Hospitals reported only 8% of the adverse events that they were required to share with state authorities, said a July study from the Dept. of Health and Human Services’ Office of Inspector General.

Twenty-five states and the District of Columbia have adverse-event reporting systems, although the reporting requirements vary by state. Of 35 adverse events the OIG had identified previously in these states, only three were submitted to a state reporting system.

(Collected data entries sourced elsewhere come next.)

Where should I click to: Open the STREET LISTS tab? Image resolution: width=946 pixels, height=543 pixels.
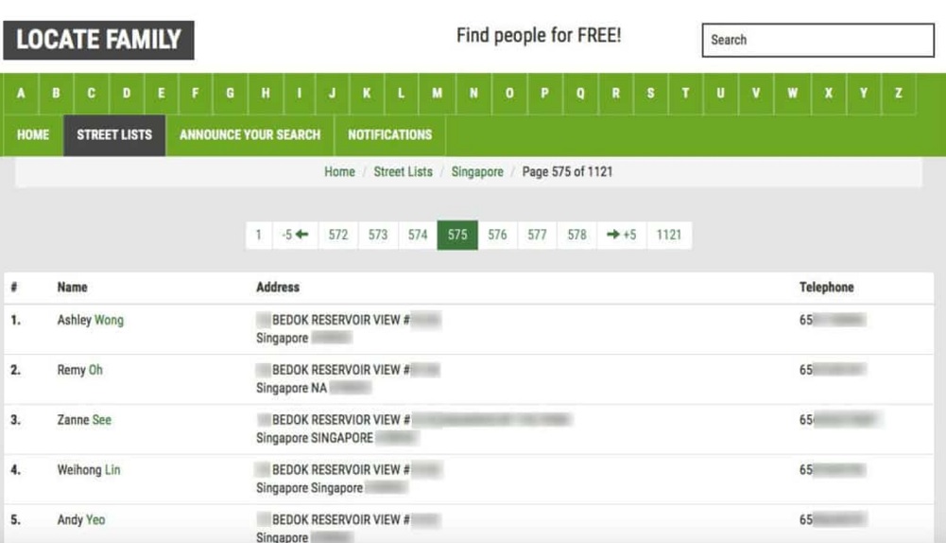pos(114,135)
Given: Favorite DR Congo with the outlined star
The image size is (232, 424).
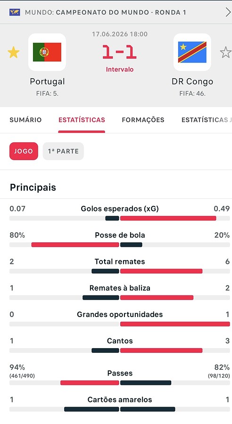Looking at the screenshot, I should 225,52.
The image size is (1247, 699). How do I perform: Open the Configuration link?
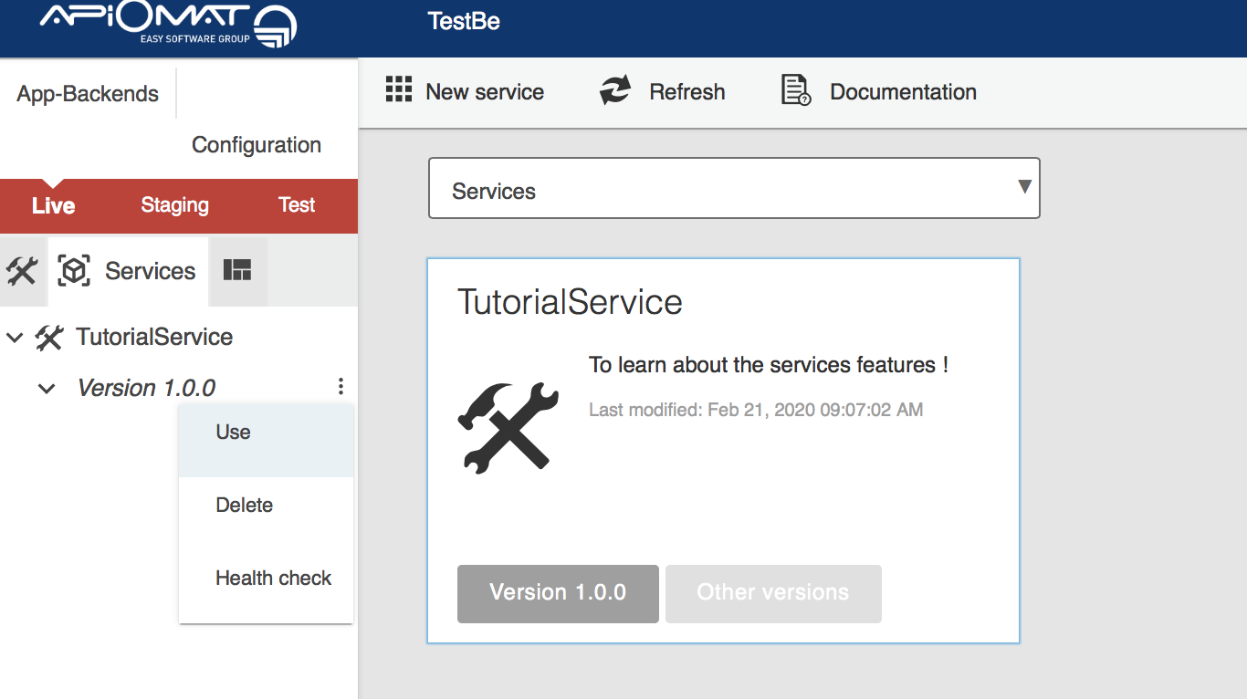257,145
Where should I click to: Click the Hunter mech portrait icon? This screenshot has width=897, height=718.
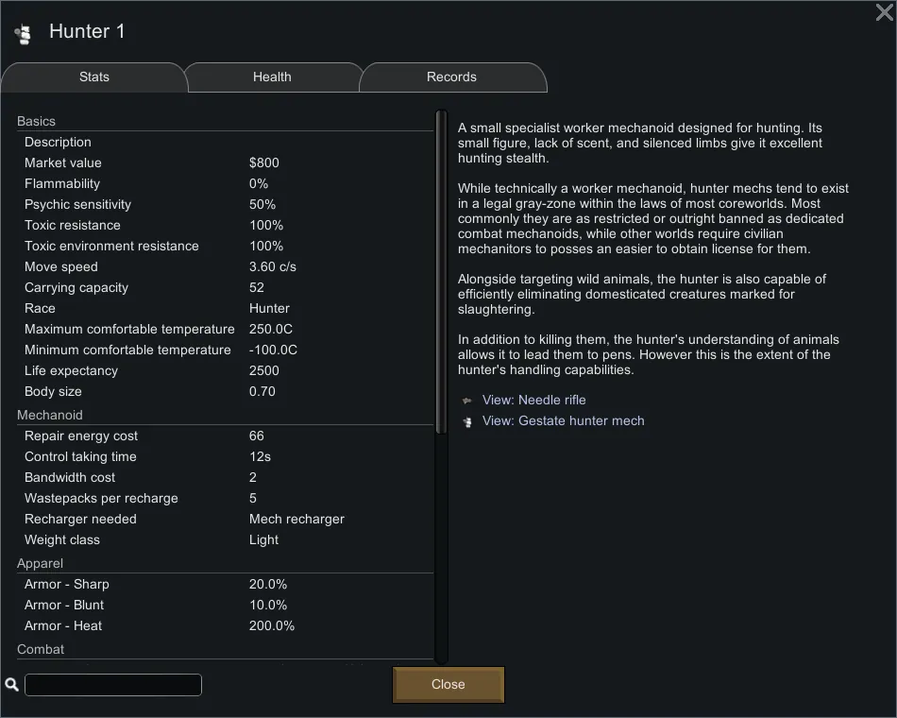(x=23, y=34)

The OIG found that only one Maryland hospital had internal reporting of an adverse event — excessive bleeding that prolonged a patient’s hospital stay — and did not report it when required.

“For the remaining 31 events, hospitals had no record indicating that staff recognized the event had occurred,” the OIG report said. “This suggests that the low rate of reporting to state adverse-event reporting systems is due largely to hospital staff not identifying incidents of harm as reportable events.”

Yet many of these adverse events were serious enough that they should have been reported, the OIG said. For example, six of the 32 events contributed to patient death. One death was the result of acute renal failure caused by the hospital’s failure to recognize bacteremia, said the report.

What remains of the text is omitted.